─── AVAILABLE RECORDS ───

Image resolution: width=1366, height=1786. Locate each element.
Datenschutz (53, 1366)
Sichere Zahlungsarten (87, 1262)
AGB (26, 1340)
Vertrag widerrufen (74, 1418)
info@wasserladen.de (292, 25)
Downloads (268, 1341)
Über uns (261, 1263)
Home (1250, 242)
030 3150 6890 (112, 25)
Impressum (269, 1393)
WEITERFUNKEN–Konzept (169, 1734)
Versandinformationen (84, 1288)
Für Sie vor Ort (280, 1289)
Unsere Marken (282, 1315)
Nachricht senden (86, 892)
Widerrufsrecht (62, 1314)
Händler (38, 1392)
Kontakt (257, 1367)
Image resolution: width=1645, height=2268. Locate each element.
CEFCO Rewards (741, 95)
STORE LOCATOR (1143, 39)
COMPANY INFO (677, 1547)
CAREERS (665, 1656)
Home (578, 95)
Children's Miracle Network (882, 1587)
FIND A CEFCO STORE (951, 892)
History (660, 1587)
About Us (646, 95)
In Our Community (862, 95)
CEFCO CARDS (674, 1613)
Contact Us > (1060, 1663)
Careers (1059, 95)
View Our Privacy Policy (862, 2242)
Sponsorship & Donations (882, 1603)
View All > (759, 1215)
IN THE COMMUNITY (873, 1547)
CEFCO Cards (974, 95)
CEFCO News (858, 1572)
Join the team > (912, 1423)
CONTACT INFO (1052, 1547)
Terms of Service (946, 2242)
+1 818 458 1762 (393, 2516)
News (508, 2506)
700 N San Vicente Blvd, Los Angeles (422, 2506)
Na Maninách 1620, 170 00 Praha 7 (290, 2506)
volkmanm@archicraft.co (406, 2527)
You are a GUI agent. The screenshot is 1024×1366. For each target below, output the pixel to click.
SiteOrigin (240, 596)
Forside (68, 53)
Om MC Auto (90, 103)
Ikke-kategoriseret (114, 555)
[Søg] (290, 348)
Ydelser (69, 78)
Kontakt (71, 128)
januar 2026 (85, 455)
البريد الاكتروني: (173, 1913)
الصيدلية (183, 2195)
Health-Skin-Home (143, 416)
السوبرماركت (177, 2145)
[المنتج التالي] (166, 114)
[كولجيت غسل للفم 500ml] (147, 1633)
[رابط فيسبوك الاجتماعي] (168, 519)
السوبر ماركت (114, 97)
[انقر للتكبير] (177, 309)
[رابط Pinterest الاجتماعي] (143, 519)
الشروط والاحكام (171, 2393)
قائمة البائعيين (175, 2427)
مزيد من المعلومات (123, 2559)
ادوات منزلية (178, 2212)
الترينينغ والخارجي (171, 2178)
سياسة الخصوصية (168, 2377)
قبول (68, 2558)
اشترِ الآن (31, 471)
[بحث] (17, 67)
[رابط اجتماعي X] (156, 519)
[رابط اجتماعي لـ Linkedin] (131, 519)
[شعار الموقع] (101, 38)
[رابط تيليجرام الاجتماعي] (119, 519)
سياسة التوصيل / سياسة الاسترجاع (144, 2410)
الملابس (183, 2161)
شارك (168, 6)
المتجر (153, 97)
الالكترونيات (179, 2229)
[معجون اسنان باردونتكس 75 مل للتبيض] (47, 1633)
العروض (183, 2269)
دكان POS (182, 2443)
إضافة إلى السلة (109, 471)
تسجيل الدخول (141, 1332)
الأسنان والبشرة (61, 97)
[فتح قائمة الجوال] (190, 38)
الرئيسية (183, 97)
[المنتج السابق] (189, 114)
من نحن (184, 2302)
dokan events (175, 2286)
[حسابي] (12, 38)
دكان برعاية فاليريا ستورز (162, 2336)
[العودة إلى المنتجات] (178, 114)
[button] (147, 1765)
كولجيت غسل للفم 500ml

───

#### WHAT IS EXPECTED:
Only a number is needed here: how many lines of the data include the word "كولجيت"?

#### SOLUTION FOR THIS EXERCISE:
2